En contraposición con Pro, el kirchnerismo demostró nuevamente su ineptitud para encarar campañas electorales. El oficialismo nacional no parece comprender que su estilo confrontativo, duro, directo y fragmentario de gobernar no es lo más adecuado a la hora de realizar una campaña. A eso se suman un muy mal diagnóstico de la situación local y una estrategia que parecía diseñada más para consolidar el voto kirchnerista que para captar alguno nuevo.
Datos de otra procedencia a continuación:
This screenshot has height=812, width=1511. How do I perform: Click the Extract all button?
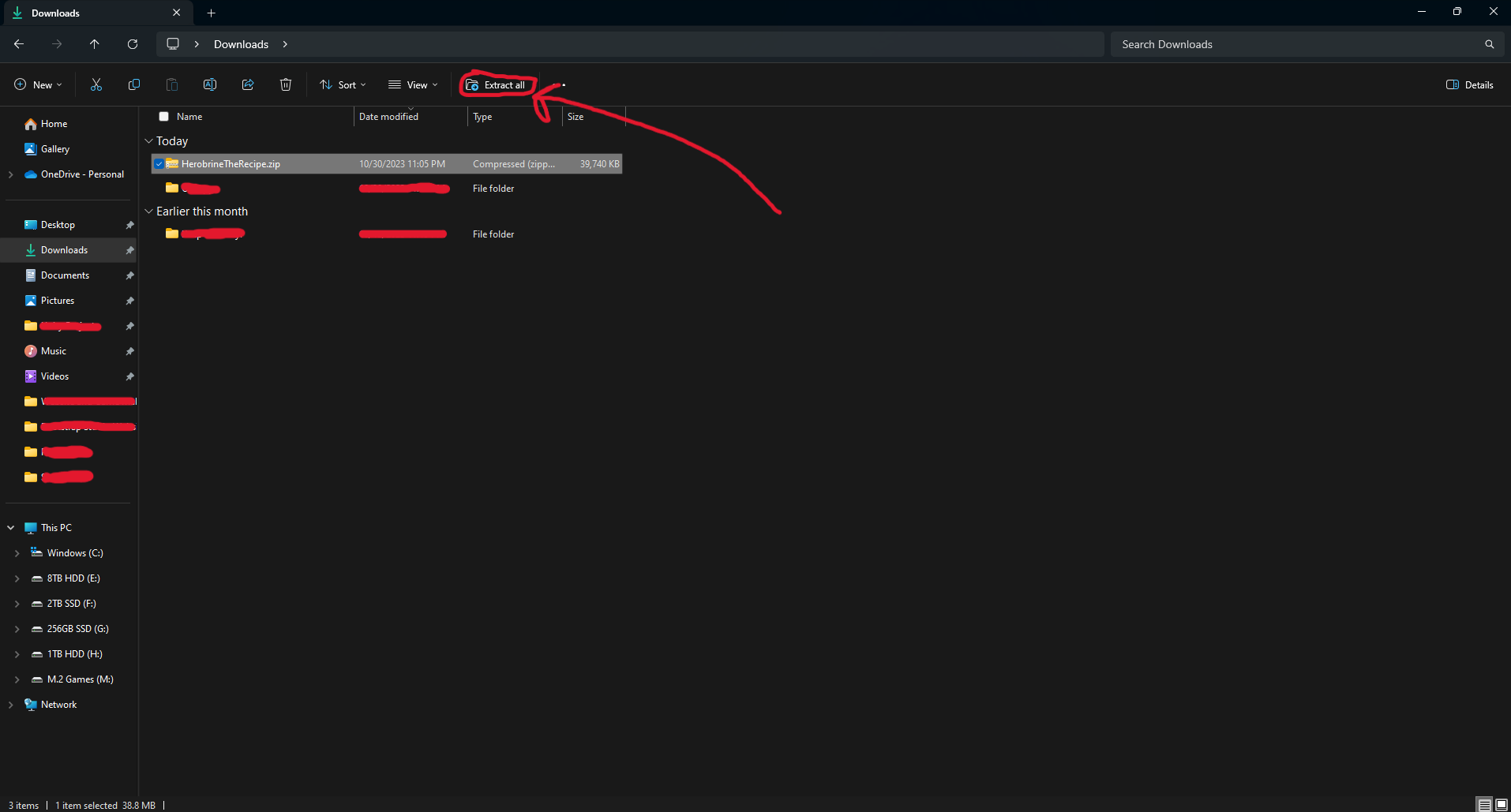(x=496, y=84)
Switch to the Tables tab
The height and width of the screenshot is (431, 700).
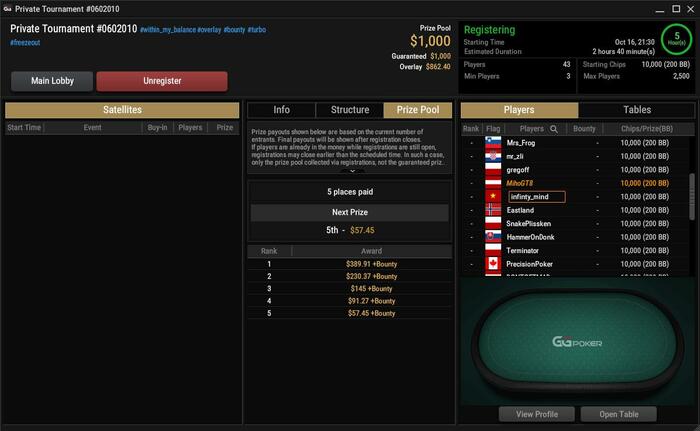pyautogui.click(x=637, y=110)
La asimetría entre sus expectativas y sus acciones los llevó al estado de sorpresa, parálisis y recriminación interna que se observó los días posteriores al 10 del actual.
La elección también dejó en evidencia la fragmentación de la oposición, que no permitió que la oferta se concentrara en menos opciones.
Por último, ocurrió durante la campaña un nuevo e intenso debate sobre el rol y la fiabilidad de las encuestas. Al respecto, vale mencionar que en cualquier democracia occidental el uso principal de las encuestas es contribuir al diagnóstico, diseño y monitoreo de la estrategia electoral de un partido o un candidato. Adicionalmente, las encuestas electorales son una herramienta a través de la cual los medios de comunicación les brindan a sus audiencias información valiosa que contribuya a comprender la realidad social.
El uso de las encuestas como una herramienta de marketing electoral es un desvío de sus reales funciones, que además resulta ineficaz. Pero su utilización no por ineficaz deja de ser una realidad, lo que lleva a que durante las campañas haya una gran cantidad de encuestas que son financiadas por fuerzas políticas y difundidas por los medios que muestran una disparidad de resultados mayor que la tolerable por la técnica. Los elementos necesarios para que esto suceda son tres: primero, la creencia de los políticos en que la difusión de encuestas favorables tiene influencia en la decisión de voto de la gente. Segundo, la existencia de encuestadores con carencia técnica o métodos demasiados flexibles de medición y análisis que responden a los intereses del candidato que los contrata, y tercero, la existencia de medios que publican y difunden datos de encuestas a las que tienen acceso sin corroborar su fiabilidad y la trayectoria de la empresa ejecutora.
Muchos medios del mundo tienen como política no publicar encuestas que les son enviadas desde los comités de campaña. Más aún, los medios más serios e importantes directamente producen o encargan en exclusiva encuestas que comparten con sus lectores, haciéndose responsables por la veracidad y la calidad de la información que brindan..
El autor es director de Poliarquía Consultores.